Perhaps that’s because, as Gorsuch’s refreshingly up-to-date understanding of how the media works suggests, it’s not clear at all that the solution proffered by Thomas and Silberman would help conservatives very much. Sensational claims loosely grounded in fact have become one of the hallmarks of conservative media outlets with large audiences. And as Andrew Rice wrote for New York, if Palin’s arguments in her suit became the law of the land, firebrand Fox News hosts (to say nothing of podcasters like Alex Jones) would find themselves in legal jeopardy.

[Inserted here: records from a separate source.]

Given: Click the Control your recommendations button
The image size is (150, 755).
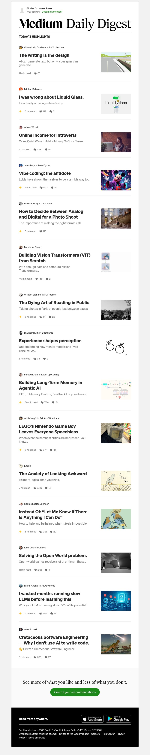Looking at the screenshot, I should pyautogui.click(x=75, y=692).
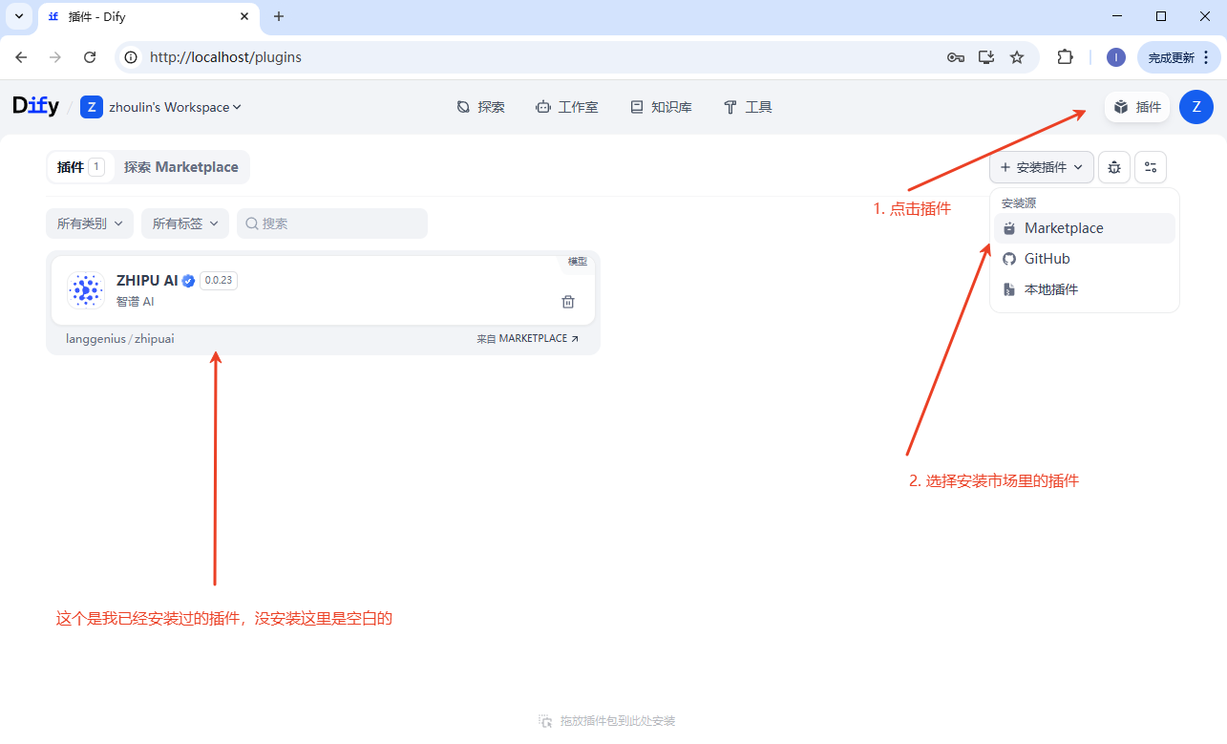Select Marketplace as install source
This screenshot has height=744, width=1227.
tap(1063, 228)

Indeed, in his closing arguments, Palin’s attorney Ken Turkel said the case wasn’t about the First Amendment, it was about truth. “We could disagree. But you can’t say false things,” he told the jury. “That’s where the line is drawn.” It brought to mind a moment in Palin’s testimony on February 10 when, in recounting her reaction to the 2017 editorial, she said, “I would be mortified and needing to respond again, to what the New York Times had lied about again.” The line immediately drew an objection from The Times lawyers since no other instance of defamation or error had been introduced in the case. Rakoff intervened to ask her to clarify her comment, “What did you mean by again?” And Palin doubled down, “They’d lied before.” “About this?” Rakoff asked, and Palin answered, “My view was The New York Times took a lot of liberties and wasn’t always truthful.” Soon the Times side asked for a sidebar with the judge, and after a break, they moved on. It was a passing remark in a case that may soon be forgotten. But if the Supreme Court endorsed Palin’s attorneys’ libel standards, her statements might be cause for action. After all, saying that the newspaper that claims to be “all the news that’s fit to print” is full of lies would be grounds for defamation.